Figure 1. Correlative microscopy of thin sections of Cyanothece 51142 cells. Shown are examples of TEM images (A–C) and the corresponding nanoSIMS images (D–F). The dashed polygon in panels (D–F) shows the boundary of the TEM image aligned within the NanoSIMS image. Shown are images from samples collected at 09:30 following a morning incubation (07:30–09:30) from the N2 culture (A,D) and NO3 culture (B,E), and from a sample collected at 07:00 following a night-time incubation (21:45–07:00) from the NO3 culture (C,F). Arrows in the images point to sub-cellular structures identified as carboxysomes (c), cyanophycin inclusions (cy), polyphosphate bodies (p), polysaccharide granules (ps), thylakoid membranes (t), and nucleoid (n). NanoSIMS images are shown as RGB overlays of secondary ion counts 12C14N– (red), 32S– (green), and 31P– (blue). Note that the hues are not comparable among the images because, for each overlay, the contrast for the three color channels was modified so as to enhance the overall visibility of the intracellular variability. In addition to P–, the polyphosphate bodies had markedly increased O– ion counts (data not shown).

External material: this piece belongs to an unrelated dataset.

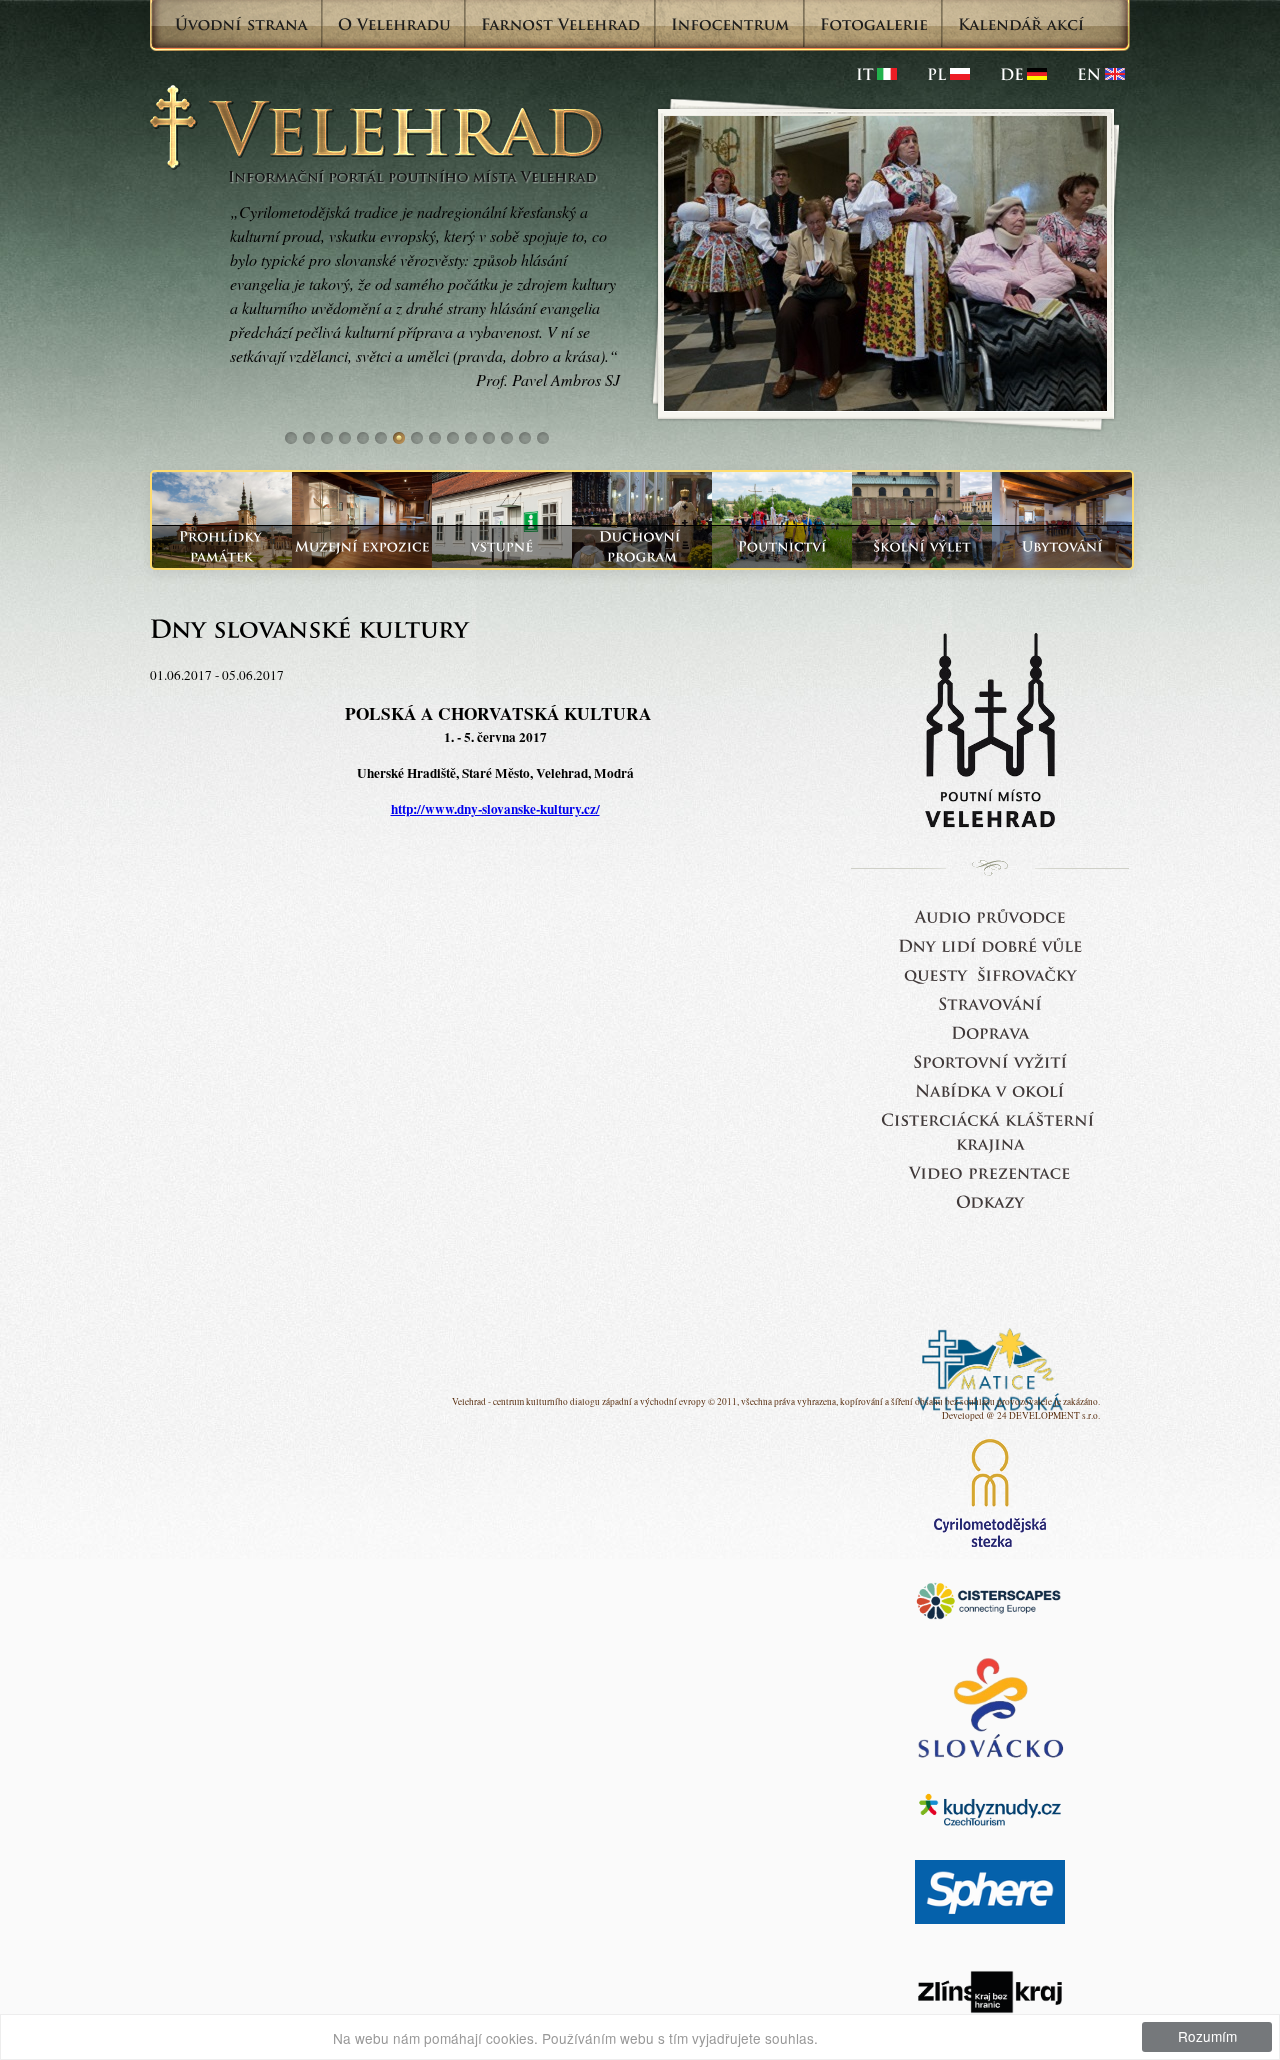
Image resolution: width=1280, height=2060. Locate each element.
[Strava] (990, 1002)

Carbon and Nitrogen Assimilation Rates and Allocation Patterns
Daytime C fixation in Cyanothece 51142 grown under diazotrophic conditions in turbidostat mode (“N2 culture”) was observed in all but one of the 126 cells imaged (Figures 2A,B). The C-specific rates of 13C assimilation in whole cells, kC, were highest in the morning and declined on average by about 80% in the afternoon (Table 2). 13C enrichment was highest in polysaccharide granules and lower and diffusely spread throughout the cell matrix (Figures 3A,B). The C-specific rates of 13C assimilation in polysaccharide granules, pC, varied (CV≈32%), with 61% of the variance explained by differences among cells and 39% of the variance explained by differences within cells (Supplementary Figure 1A). Moreover, the relative area of the cell sections covered by polysaccharide granules varied among cells (range: 0.08–0.28, CV≈43%) and was significantly positively correlated with the kC values (R = 0.68, p = 0.002; Supplementary Figure 2B).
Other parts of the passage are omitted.